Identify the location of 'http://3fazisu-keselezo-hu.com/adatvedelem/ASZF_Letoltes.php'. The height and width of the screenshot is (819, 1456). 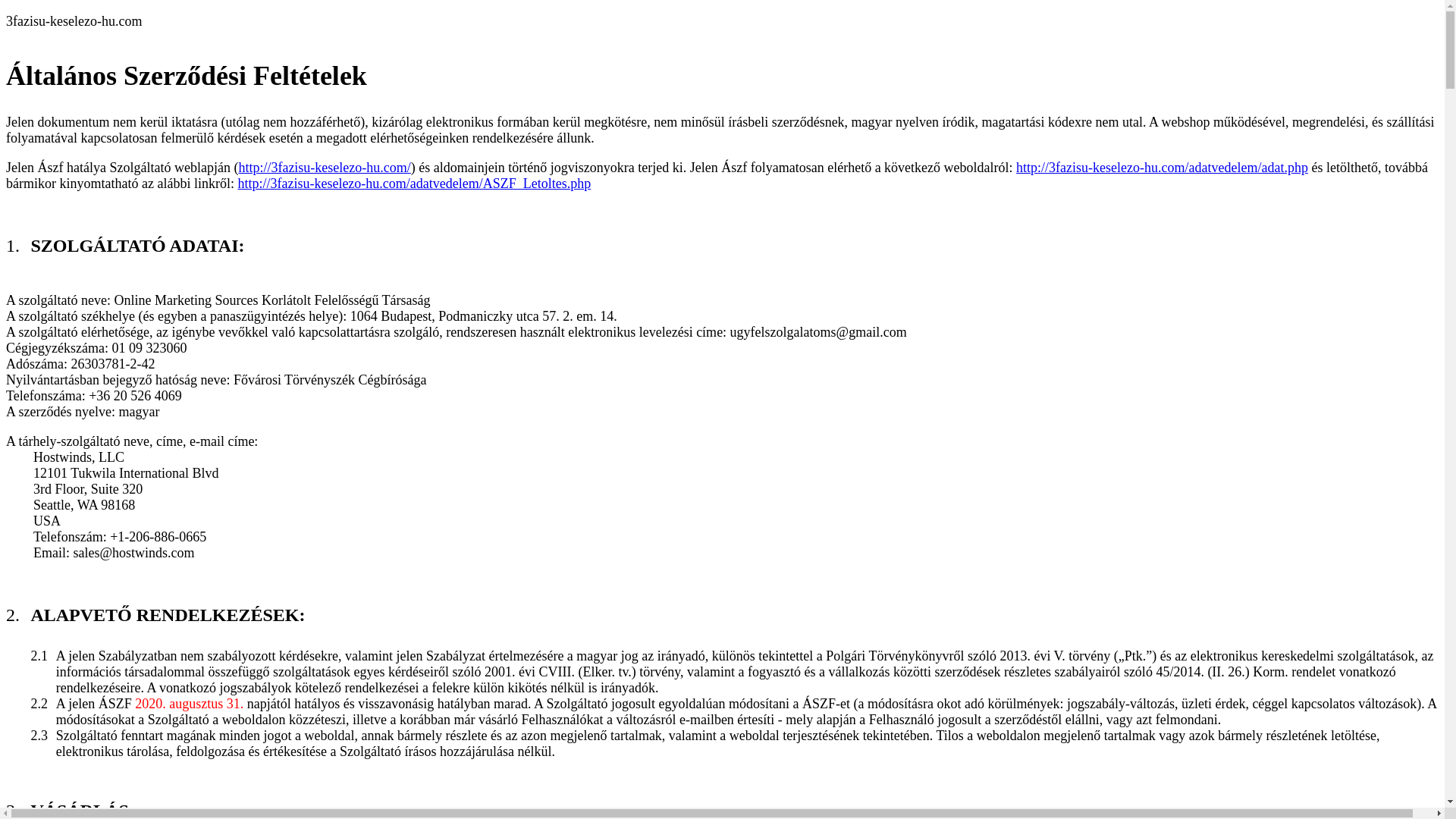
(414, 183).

==

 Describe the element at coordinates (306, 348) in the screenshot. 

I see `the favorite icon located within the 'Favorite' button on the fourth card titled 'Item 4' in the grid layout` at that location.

--

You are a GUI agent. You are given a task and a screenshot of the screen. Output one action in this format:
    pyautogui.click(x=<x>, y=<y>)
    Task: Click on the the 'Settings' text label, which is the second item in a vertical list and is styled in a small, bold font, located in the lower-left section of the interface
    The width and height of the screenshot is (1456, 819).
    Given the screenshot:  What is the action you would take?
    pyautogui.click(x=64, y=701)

WRITTEN PROBLEM
Starting at the line that has "Identify the location" and ending with the line that has "(414, 183).", write out those lines of the listing again, swapping "height and width" for "dimensions" and changing nothing else. Omit the pictures from your reply.

EXERCISE ANSWER
Identify the location of 'http://3fazisu-keselezo-hu.com/adatvedelem/ASZF_Letoltes.php'. The dimensions of the screenshot is (819, 1456). 
(414, 183).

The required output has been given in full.